Humans are bi-phasic (meaning we need two periods of sleep every 24-hours) and research shows that our energy levels drop during the mid-afternoon. It becomes difficult to focus, think clearly and be productive. But with a 20-30 minute nap, your mind and body have been refreshed and the rest of the day is easier and certainly more productive. What do you think I was doing before I sat down to write? Yep, napping. Believe me, it took a while to submit my stubborn, “no-I-need-to-stay-awake” mentality to a nap, but when in Spain… On the days I do take a short nap I’ve noticed a significant difference in my energy levels, my overall mood and productivity. Like olive oil, the siesta experience is something I will incorporate into my routine when I am back home again. 

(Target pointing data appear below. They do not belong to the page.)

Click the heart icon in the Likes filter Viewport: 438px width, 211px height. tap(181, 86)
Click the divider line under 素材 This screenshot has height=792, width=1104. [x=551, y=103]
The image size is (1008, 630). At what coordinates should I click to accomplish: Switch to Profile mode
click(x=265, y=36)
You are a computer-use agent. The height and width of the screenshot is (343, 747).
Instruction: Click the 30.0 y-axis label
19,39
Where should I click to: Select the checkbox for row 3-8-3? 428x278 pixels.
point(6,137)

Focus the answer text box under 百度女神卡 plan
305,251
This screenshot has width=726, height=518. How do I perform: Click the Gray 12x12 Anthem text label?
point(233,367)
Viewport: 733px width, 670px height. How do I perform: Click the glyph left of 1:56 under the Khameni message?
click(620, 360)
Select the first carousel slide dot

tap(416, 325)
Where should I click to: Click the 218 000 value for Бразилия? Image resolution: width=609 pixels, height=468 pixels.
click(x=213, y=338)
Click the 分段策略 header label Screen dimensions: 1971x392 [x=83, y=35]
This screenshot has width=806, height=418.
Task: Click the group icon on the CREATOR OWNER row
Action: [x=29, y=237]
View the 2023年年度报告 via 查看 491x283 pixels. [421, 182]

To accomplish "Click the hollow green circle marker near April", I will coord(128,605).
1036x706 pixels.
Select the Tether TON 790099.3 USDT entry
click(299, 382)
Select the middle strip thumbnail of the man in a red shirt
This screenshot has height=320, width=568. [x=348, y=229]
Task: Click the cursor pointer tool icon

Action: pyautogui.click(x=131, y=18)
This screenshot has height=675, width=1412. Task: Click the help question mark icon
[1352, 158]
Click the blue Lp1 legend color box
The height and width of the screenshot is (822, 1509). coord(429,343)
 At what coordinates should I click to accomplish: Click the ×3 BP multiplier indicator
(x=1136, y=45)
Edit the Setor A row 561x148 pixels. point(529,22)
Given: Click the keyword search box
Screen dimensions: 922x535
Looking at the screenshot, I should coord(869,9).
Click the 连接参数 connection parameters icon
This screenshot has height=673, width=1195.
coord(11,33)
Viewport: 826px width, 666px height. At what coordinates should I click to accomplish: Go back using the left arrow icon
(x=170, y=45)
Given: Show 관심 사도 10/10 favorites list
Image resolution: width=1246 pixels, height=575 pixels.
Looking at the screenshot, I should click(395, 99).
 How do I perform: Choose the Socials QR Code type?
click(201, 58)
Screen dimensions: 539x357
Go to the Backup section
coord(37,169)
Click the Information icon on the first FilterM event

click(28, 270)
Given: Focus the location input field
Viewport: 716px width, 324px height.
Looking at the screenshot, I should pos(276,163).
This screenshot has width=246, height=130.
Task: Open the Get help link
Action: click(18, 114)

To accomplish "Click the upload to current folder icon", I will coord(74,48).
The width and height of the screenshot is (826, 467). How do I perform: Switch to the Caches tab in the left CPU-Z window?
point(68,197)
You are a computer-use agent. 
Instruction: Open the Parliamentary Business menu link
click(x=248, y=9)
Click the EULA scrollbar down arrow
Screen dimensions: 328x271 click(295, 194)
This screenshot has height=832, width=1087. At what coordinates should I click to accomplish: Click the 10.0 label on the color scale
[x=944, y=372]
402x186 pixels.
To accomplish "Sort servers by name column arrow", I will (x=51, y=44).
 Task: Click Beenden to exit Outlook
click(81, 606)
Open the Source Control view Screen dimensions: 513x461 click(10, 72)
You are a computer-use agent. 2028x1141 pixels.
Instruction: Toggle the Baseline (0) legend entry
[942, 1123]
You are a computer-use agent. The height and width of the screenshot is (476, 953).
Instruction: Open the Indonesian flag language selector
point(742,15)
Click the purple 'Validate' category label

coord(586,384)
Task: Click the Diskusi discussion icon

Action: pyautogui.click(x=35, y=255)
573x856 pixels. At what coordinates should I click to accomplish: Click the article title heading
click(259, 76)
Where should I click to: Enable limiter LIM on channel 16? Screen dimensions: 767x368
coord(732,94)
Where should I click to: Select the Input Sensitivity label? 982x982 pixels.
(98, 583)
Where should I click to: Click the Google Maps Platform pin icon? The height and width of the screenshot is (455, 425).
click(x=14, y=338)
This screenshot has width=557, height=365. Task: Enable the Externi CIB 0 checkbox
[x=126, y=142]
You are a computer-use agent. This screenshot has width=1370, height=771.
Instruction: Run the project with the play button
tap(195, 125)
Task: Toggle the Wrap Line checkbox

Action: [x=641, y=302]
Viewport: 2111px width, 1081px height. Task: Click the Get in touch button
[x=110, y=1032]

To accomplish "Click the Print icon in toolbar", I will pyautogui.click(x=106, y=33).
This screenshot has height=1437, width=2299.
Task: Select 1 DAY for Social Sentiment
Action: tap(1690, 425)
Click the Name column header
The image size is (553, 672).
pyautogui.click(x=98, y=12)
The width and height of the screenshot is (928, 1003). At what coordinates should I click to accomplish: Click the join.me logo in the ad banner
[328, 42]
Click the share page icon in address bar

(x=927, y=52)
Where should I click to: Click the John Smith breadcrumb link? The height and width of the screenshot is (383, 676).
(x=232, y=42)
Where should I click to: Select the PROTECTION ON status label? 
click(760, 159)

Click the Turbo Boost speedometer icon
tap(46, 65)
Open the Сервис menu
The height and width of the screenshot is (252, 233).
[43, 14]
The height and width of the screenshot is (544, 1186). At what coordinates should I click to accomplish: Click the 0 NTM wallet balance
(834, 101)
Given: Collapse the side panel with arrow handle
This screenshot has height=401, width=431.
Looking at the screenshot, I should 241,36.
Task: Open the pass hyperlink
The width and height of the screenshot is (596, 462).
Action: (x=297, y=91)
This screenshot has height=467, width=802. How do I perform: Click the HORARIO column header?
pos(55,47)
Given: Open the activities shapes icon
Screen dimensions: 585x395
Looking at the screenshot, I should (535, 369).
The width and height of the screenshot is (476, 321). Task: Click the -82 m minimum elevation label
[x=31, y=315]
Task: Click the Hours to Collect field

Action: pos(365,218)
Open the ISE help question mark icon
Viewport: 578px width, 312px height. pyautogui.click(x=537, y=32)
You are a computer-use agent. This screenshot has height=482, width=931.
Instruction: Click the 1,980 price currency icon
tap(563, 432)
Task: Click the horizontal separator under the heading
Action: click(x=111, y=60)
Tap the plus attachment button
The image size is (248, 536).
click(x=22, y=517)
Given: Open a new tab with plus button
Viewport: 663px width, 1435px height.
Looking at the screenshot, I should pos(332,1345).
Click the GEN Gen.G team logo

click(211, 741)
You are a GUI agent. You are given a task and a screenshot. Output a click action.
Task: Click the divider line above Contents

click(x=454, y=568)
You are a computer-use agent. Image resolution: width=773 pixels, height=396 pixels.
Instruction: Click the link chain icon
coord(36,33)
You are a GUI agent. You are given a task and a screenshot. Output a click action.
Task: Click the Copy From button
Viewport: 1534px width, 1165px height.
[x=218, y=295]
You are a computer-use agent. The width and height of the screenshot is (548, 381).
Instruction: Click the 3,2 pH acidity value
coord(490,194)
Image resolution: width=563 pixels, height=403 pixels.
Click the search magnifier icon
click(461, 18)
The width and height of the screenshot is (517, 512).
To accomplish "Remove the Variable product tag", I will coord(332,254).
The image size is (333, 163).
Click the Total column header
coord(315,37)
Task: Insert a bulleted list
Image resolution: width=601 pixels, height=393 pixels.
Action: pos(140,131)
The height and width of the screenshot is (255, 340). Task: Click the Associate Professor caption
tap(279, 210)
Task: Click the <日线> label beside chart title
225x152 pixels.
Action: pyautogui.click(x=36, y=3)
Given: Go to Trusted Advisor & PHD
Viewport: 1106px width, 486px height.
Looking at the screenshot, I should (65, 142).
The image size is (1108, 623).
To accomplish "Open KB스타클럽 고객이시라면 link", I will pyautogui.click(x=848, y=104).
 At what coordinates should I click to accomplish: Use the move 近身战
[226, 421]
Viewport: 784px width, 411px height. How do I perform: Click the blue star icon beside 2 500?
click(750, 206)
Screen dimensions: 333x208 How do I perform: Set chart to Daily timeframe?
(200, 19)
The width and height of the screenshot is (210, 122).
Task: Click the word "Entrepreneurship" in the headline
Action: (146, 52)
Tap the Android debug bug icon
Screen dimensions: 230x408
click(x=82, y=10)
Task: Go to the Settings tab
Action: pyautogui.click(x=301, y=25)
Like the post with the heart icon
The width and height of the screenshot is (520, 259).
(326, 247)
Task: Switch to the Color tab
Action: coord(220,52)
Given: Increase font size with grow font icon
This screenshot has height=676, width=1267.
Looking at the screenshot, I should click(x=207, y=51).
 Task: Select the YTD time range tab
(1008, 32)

In Spain, the siesta takes place after lunchtime, in the later afternoon. Even if some Spaniards don’t fall asleep, it is a time for relaxation, family and friends and a general break from work. Shops and offices close for a few hours and restaurants and bars grow to full capacity. If Spaniards eat at home, many of them will doze on the sofa for 20 minutes or so, TV remote control in hand… This healthy disconnect from the more mundane working world is one of the many reasons Spain has such a liveliness and spontaneity. (It also allows for the more late-night tapas culture!) In Spain, sitting down and savoring a lunch with friends or family members, rather than spending it hunched over a computer, tends to be the priority. A café con leche isn’t just used for the caffeine, it’s used to simply put everything else on hold and enjoy a moment to yourself.

Whether you’re at home or traveling in Spain, leave time in the warm afternoons to indulge in this underrated necessity. And some olive oil. And red wine.